= Allen Yu =

Taiwanese dancer and choreographer

Allen Yu (余能盛; born 1959) is a Taiwanese dancer and choreographer. Trained as an engineer at the National Kaohsiung Institute of Technology, Yu attended Chinese Culture University before accepting a scholarship to the Royal Conservatory of The Hague. He performed and choreographed throughout Europe, in Belgium, Germany, and Austria, while maintaining a periodic affiliation with Chamber Ballet Taipei in Taiwan. Yu returned to Taiwan in 2015 to lead that dance company, which he renamed Formosa Ballet.

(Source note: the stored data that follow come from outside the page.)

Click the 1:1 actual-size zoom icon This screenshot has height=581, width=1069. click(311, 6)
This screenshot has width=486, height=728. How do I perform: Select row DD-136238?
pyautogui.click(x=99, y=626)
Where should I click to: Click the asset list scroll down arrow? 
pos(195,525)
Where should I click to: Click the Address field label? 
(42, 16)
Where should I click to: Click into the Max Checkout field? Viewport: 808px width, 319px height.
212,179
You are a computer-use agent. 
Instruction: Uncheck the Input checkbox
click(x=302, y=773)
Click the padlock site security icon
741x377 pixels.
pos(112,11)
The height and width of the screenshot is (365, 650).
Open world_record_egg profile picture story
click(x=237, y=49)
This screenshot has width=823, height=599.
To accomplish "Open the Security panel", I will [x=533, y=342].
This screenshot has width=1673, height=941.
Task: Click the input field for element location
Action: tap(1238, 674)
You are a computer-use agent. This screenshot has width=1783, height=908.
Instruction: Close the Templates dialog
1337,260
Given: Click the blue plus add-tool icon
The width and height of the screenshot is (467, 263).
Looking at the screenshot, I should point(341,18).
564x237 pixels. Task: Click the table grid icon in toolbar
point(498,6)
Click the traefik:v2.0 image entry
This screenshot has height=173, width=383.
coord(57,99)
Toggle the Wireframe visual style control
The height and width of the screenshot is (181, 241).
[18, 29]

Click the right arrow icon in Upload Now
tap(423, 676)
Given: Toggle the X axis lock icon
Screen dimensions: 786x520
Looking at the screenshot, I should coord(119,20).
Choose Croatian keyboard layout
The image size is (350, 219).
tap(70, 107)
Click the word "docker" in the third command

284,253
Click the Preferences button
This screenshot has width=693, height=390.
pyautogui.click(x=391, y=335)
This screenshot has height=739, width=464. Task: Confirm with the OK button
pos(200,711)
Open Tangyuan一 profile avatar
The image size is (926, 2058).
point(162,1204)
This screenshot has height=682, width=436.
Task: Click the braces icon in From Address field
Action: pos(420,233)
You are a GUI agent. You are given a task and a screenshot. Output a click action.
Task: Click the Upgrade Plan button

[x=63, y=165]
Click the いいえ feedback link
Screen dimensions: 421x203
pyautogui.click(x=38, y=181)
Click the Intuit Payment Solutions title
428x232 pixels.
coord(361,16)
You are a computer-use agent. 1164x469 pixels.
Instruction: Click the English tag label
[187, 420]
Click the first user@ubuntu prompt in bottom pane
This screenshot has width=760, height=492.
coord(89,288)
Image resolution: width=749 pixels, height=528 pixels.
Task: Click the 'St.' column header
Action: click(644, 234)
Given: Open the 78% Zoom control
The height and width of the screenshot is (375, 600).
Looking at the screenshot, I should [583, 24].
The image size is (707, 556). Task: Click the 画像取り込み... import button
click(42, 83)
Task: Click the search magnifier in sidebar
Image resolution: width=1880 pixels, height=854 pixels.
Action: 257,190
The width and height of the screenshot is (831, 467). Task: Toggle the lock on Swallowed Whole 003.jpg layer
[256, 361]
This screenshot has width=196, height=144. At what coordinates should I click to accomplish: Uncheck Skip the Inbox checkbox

==Early life, education, and European career==
Yu was born in Tainan in 1959. His first experience with dance came at age seven, when he was permitted to watch, but not participate in, his sister's lessons. While studying chemical engineering at National Kaohsiung Institute of Technology, Yu danced for recreation, performance, and competitive purposes. Following compulsory military service, Yu studied dance privately with Li Dan. He subsequently enrolled at Chinese Culture University, where he was taught by Wu Man-li and Gao Yan. Yu joined the institution's Hwa Kang Dance Troupe. After working with the Youth Goodwill Mission, Yu's scholarship to the Royal Conservatory of The Hague came into effect. Upon Yu's return to Taiwan in 1984, he found that there were little opportunity to perform. Through contacts at the Royal Conservatory, Yu auditioned for the Ballet royal de Wallonie of Charleroi. Yu later performed throughout Germany, namely at the Musiktheater im Revier, Theater Osnabrück, and Landestheater Coburg. At the Musiktheater im Revier, Yu received his first experience as a choreographer. With Theater Osnabrück, Yu was made ballet master. In 2001, Yu joined Oper Graz as deputy ballet director and choreographer. While with Graz, Yu has worked with the National Moravian-Silesian Theatre, as well as other companies. Yu has been acknowledged as the first male Taiwanese professional dancer in Europe and the first Taiwanese director of a European ballet company.

==Career in Taiwan==
Yu worked with the Chamber Ballet Taipei and its cofounder Chiang Chiou-o on a part-time basis from 1994 to 1998. He served as the troupe's artistic director, ballet master and choreographer. He rejected a 1998 offer to lead the troupe outright, and the company became inactive. Yu's next performance in Taiwan was in 2003, with Wu Su-fen's Taipei Ballet Company. In 2006, Yu reestablished Chamber Ballet Taipei. He again served as the reincarnated troupe's artistic director and choreographer. As a part-time venture, the troupe was most active when Yu spent vacations in Taiwan. In the spring, Yu would host auditions, and spend summer in rehearsal. Under Yu's leadership, the Chamber Ballet Taipei's performances regularly featured live orchestral music, often by the Evergreen Symphony Orchestra. At the time, the playing of live music alongside ballet performances was considered a rarity in Taiwan. Yu has frequently featured the music of Pyotr Ilyich Tchaikovsky in his own work, and, in 2013, restaged Tchaikovsky's Swan Lake at Metropolitan Hall in Taipei. In 2015, Yu left Oper Graz to focus on Chamber Ballet Taipei, which he renamed Formosa Ballet. That same year, Yu was named the Tainan Municipal Cultural Center's first artistic director.